> What to do
Whenever a line below holds the word "rali", count it; please give only the final number.

> Provided data
........

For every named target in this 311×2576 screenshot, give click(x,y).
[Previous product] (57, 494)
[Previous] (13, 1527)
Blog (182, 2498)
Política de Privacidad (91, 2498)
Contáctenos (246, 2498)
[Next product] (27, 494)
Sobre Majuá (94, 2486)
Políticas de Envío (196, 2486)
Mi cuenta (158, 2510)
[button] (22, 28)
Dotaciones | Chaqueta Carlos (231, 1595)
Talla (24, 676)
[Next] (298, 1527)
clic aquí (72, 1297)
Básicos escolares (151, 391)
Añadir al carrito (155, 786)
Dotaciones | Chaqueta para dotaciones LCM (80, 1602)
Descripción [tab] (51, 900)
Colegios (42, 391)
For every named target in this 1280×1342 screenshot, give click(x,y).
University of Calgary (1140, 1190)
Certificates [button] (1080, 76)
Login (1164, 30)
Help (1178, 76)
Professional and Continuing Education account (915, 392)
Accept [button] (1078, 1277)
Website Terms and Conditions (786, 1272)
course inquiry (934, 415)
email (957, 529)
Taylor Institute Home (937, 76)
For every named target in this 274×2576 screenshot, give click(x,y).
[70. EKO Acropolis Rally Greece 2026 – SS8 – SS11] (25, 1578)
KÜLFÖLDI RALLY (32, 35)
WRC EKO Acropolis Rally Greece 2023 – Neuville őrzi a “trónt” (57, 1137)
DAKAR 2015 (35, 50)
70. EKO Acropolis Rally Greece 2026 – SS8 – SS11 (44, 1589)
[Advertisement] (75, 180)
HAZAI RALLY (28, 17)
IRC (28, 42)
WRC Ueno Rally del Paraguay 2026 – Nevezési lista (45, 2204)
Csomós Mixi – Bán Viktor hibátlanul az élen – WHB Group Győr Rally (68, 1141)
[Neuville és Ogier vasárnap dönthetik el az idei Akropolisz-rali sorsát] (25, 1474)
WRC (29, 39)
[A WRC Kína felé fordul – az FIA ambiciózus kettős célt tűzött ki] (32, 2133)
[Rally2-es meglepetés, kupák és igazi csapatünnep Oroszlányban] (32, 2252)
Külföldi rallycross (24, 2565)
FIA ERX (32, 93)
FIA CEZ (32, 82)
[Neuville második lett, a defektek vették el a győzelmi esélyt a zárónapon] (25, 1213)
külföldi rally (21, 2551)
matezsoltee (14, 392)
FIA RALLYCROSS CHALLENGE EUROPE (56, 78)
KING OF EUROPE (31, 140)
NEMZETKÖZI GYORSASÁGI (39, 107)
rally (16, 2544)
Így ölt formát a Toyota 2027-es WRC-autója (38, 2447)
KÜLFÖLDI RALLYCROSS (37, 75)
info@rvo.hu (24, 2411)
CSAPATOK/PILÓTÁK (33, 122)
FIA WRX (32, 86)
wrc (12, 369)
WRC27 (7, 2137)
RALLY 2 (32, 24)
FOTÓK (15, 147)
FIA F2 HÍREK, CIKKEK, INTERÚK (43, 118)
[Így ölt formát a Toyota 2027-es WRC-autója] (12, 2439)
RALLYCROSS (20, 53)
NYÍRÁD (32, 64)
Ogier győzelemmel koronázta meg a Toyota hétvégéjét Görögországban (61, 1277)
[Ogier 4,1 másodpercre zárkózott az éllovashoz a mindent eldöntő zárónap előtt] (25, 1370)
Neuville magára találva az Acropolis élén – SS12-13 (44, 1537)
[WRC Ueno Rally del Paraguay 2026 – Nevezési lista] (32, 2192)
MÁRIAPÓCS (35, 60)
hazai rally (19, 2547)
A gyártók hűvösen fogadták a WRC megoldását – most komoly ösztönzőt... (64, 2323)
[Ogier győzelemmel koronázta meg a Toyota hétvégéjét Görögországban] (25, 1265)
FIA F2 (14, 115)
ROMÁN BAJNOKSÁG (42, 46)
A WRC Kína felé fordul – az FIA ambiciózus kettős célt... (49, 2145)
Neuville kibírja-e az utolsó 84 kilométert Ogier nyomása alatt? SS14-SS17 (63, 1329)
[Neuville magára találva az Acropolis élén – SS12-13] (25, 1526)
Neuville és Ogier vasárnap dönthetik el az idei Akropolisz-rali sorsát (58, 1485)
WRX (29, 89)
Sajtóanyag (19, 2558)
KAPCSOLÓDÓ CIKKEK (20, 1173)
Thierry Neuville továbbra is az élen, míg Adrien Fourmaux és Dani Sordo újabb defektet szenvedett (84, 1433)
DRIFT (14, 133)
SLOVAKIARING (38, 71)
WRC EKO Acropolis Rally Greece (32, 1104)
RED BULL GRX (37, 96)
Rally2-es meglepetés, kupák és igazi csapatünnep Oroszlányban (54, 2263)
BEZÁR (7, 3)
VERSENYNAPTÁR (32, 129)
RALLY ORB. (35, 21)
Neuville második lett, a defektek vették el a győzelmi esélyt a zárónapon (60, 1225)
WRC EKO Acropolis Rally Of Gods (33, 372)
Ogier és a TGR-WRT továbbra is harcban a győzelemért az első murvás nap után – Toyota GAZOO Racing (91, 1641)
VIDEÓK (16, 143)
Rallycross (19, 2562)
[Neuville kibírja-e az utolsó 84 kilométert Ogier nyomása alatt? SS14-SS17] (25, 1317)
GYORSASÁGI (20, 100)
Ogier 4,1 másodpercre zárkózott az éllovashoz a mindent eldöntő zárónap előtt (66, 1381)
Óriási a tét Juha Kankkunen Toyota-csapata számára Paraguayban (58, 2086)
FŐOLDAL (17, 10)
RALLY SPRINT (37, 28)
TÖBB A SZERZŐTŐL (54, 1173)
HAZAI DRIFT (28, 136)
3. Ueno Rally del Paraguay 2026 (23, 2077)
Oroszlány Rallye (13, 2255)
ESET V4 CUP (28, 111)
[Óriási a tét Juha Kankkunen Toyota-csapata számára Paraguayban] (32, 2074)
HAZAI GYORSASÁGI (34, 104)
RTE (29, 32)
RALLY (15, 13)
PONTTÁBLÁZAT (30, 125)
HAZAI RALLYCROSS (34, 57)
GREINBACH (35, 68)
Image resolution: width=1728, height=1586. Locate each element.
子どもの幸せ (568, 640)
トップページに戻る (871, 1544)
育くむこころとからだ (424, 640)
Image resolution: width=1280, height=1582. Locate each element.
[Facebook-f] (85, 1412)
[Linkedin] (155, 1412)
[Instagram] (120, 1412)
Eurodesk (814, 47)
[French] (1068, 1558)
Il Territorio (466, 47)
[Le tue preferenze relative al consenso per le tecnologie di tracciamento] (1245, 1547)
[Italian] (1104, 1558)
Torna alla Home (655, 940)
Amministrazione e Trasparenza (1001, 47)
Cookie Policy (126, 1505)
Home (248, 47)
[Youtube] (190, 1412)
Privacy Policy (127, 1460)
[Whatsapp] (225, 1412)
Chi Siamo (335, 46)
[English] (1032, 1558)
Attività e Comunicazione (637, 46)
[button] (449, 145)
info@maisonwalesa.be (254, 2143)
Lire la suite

........

> Solution to this problem
2